A Polícia Federal apreendeu dezenas de planilhas com informações sobre emendas parlamentares durante a Operação Transparência, deflagrada em dezembro de 2025. O material foi encontrado em um endereço ligado à advogada Mariângela Fialek, conhecida como Tuca, que atuou como ex-assessora e braço-direito do deputado federal Arthur Lira (PP-AL) no período em que ele presidiu a Câmara dos Deputados.

De acordo com a investigação, as planilhas contêm dados que podem estar relacionados à organização e distribuição de emendas de relator, mecanismo que ficou conhecido como orçamento secreto. Mandados de busca e apreensão foram cumpridos tanto na residência da advogada quanto em seu antigo gabinete na Presidência da Câmara, por determinação do ministro do Supremo Tribunal Federal (STF), Flávio Dino.

Além de documentos físicos, os agentes localizaram um computador antigo que armazenava grande parte dos arquivos, atualmente sob análise da Polícia Federal. A principal linha de apuração busca identificar se os registros detalham a divisão das emendas entre parlamentares e se revelam a lógica de destinação dos recursos durante o período em que Arthur Lira comandava a Câmara, entre 2021 e 2022.

Segundo o UOL, no pedido que embasou as buscas, a Polícia Federal apontou indícios de uma atuação prolongada na organização desses recursos, com origem ainda durante a pandemia da Covid-19. Segundo os investigadores, Mariângela Fialek teria exercido papel estratégico no controle e na sistematização das emendas de relator, especialmente na fase inicial do modelo.

O orçamento secreto foi declarado inconstitucional pelo STF em 2022, após ter movimentado cerca de R$ 45 bilhões entre 2020 e 2022, durante o governo do ex-presidente Jair Bolsonaro (PL).
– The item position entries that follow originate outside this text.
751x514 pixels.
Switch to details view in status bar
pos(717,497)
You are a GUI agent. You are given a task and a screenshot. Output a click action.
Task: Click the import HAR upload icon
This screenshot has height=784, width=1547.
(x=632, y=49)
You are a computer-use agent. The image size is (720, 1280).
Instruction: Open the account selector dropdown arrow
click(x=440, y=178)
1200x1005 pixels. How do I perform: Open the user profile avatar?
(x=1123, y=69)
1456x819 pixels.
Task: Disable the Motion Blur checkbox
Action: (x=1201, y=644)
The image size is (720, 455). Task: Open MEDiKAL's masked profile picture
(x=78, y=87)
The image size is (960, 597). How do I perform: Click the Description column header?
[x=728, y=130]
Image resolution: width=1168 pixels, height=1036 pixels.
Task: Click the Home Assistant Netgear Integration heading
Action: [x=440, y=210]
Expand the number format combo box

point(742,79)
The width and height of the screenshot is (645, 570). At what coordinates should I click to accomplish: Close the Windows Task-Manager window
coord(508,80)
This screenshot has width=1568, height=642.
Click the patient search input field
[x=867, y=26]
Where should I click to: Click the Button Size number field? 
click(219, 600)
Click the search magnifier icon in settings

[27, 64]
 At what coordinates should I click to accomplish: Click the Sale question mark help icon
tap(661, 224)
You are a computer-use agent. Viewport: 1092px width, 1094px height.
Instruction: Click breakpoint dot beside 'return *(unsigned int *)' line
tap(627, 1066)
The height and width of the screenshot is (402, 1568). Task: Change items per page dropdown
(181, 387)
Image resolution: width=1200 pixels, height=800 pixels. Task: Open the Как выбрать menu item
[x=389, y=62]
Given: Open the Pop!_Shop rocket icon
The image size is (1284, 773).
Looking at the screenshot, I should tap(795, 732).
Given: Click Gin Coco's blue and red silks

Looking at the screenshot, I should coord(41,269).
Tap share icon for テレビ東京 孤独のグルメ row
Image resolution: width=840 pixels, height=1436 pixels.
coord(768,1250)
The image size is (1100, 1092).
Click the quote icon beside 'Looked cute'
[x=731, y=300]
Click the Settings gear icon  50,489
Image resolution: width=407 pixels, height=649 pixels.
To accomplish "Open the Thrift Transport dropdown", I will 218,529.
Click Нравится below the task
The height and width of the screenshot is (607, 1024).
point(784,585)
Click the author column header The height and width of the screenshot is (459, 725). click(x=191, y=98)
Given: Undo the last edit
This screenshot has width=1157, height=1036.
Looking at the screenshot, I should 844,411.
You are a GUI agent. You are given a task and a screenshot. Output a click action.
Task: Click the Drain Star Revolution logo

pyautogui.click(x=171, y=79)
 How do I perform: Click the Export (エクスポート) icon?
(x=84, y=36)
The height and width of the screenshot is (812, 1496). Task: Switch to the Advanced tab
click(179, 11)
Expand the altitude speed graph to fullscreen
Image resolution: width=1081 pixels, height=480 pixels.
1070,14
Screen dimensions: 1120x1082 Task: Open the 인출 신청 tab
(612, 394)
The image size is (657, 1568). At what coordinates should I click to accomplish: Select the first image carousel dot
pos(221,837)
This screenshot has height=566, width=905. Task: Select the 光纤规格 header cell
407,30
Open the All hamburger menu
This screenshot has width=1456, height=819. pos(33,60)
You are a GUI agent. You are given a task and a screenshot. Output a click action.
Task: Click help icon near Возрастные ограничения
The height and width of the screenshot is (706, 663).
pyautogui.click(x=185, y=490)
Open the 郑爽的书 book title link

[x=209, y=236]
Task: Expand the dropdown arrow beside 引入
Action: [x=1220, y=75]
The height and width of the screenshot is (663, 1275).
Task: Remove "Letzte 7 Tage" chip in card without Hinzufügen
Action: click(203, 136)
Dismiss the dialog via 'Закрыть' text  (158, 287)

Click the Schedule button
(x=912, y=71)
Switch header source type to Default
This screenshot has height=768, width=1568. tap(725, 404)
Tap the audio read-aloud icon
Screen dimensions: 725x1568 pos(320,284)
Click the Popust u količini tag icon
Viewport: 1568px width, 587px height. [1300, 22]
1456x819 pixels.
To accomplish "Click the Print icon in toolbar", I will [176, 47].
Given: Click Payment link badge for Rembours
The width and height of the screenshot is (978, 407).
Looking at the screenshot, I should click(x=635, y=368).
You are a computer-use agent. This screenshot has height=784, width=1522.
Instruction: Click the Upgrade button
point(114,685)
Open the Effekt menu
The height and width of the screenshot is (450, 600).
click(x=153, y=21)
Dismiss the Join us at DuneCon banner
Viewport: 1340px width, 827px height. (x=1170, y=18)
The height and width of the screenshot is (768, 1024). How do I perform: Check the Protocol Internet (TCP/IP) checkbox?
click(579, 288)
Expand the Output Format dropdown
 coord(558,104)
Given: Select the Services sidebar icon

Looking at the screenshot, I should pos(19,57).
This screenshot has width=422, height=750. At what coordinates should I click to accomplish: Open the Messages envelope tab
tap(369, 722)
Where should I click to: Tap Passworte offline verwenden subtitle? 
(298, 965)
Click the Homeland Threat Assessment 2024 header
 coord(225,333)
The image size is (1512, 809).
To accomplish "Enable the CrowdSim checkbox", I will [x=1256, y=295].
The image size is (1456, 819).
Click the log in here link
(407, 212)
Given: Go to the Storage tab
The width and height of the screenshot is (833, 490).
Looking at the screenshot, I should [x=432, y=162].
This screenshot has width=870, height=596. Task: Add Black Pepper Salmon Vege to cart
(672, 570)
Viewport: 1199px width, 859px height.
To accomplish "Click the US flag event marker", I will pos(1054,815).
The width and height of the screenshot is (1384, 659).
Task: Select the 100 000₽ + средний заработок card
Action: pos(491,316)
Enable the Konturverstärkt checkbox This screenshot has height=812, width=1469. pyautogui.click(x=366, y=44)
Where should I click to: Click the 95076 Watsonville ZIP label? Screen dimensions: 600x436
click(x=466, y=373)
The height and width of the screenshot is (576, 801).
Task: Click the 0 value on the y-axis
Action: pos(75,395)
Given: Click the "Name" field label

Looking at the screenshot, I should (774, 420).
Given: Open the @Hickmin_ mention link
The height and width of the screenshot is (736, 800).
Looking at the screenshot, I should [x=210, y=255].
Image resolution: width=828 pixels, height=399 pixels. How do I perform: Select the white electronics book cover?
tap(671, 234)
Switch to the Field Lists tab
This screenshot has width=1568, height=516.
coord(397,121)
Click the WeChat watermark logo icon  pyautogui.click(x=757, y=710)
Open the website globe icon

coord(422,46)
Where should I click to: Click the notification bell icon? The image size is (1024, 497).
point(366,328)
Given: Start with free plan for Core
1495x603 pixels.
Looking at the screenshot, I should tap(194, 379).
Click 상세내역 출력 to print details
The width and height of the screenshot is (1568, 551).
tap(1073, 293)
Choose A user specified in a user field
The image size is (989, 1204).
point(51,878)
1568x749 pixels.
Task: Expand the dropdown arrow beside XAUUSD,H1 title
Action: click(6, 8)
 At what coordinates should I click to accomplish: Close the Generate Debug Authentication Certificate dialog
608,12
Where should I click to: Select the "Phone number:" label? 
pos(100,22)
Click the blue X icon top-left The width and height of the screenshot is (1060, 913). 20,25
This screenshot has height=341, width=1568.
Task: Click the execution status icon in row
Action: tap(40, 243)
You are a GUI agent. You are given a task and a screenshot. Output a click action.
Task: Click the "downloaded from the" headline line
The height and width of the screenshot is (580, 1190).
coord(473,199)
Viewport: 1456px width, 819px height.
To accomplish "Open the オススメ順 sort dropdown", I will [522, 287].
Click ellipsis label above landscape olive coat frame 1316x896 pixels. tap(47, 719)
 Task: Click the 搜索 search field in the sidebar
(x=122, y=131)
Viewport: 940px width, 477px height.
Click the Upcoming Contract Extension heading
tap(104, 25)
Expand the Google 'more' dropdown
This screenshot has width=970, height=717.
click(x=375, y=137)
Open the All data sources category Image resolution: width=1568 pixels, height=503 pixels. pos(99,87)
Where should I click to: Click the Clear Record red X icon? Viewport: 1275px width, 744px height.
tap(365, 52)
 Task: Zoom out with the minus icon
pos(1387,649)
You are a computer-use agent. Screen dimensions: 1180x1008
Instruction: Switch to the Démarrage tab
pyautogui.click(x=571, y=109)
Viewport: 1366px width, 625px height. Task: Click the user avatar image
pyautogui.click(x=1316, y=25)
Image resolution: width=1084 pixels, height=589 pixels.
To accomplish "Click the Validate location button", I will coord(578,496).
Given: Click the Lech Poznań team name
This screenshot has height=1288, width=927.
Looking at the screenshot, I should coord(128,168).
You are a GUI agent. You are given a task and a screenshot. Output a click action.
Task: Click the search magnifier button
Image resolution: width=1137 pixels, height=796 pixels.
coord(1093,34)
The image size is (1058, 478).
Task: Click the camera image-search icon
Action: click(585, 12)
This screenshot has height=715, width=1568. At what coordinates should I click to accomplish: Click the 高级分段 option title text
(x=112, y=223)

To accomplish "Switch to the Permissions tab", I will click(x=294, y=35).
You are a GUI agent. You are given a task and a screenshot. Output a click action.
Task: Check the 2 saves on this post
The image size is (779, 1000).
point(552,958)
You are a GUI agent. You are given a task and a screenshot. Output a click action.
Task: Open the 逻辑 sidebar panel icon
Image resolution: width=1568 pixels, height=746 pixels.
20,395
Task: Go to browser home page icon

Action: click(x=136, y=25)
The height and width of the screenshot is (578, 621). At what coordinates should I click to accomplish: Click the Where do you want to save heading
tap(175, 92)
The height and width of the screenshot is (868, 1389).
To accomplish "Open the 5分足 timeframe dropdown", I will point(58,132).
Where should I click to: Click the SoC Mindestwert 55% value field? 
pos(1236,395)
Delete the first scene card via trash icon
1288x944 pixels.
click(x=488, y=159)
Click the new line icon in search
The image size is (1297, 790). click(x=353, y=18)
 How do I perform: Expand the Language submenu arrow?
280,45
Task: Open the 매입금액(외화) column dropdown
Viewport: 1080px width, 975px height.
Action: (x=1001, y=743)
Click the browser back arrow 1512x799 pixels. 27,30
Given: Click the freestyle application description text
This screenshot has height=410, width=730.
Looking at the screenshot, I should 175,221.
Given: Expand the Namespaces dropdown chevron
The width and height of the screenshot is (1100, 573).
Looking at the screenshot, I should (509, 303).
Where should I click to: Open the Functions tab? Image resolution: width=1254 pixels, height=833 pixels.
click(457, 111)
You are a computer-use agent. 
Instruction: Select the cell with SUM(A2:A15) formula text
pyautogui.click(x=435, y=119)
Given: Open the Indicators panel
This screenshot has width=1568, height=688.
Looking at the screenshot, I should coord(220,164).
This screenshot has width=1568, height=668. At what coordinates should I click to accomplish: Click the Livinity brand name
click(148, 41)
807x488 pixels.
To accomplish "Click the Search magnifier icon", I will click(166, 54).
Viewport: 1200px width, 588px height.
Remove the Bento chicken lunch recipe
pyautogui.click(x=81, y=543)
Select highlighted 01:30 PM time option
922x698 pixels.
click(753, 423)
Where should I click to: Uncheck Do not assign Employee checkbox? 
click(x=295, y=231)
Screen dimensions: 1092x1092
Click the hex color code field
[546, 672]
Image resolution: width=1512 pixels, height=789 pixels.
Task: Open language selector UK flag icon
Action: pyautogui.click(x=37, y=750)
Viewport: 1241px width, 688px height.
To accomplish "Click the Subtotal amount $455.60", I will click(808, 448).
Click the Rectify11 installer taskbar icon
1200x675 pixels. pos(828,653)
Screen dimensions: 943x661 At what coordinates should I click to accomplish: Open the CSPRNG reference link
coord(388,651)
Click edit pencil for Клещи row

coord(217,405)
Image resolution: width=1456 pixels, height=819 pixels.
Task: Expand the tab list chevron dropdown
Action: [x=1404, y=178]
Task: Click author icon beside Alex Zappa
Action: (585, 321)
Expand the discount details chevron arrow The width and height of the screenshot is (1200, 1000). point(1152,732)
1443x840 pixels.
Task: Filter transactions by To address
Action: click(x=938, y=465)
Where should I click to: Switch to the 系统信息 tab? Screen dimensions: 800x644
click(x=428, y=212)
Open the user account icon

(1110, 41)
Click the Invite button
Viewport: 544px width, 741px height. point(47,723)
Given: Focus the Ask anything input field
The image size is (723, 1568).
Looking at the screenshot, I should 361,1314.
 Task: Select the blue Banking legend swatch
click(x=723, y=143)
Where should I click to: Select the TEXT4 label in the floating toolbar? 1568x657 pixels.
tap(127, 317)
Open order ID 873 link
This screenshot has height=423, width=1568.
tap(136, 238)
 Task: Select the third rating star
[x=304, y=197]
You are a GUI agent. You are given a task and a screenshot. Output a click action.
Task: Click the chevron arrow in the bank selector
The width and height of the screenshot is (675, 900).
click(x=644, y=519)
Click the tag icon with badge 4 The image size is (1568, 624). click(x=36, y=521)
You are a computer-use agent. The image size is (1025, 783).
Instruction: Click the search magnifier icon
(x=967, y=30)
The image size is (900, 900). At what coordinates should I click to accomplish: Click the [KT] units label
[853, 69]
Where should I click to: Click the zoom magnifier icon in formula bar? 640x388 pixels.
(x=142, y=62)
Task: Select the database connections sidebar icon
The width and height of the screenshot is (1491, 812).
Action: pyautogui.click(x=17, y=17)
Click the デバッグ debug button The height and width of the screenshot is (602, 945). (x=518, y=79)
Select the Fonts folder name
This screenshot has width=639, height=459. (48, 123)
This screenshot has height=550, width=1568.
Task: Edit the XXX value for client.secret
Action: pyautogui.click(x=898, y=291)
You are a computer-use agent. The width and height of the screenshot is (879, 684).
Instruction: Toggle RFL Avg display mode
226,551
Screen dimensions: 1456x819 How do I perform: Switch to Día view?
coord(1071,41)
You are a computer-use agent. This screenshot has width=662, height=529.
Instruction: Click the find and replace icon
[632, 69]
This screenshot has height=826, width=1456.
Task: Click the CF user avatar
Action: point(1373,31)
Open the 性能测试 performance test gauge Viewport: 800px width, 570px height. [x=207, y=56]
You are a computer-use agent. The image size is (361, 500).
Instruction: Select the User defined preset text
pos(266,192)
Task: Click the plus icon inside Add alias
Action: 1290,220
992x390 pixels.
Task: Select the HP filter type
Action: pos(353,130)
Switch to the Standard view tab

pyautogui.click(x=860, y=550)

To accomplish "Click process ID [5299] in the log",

Desse total, aproximadamente R$ 20 bilhões teriam sido executados sem transparência, sem a identificação dos parlamentares responsáveis pelas indicações, o que dificultou a fiscalização por órgãos de controle e alimentou suspeitas de irregularidades.

A Operação Transparência também apura se Mariângela Fialek teria continuado a atuar na gestão de recursos semelhantes ao orçamento secreto após a proibição das emendas de relator, agora por meio das chamadas emendas de comissão, consideradas por investigadores uma nova forma de distribuição com baixo nível de publicidade. Nesse contexto, são analisados fatos ocorridos durante a presidência da Câmara sob comando do deputado Hugo Motta (Republicanos-PB).

As investigações tiveram início a partir de depoimentos de parlamentares como Cleitinho (Republicanos-MG), Adriana Ventura (Novo-SP), Glauber Braga (PSOL-RJ), José Rocha (União Brasil-BA), Fernando Marangoni (União Brasil-SP) e Dr. Francisco (PT-PI), que relataram suspeitas envolvendo o uso de emendas de comissão.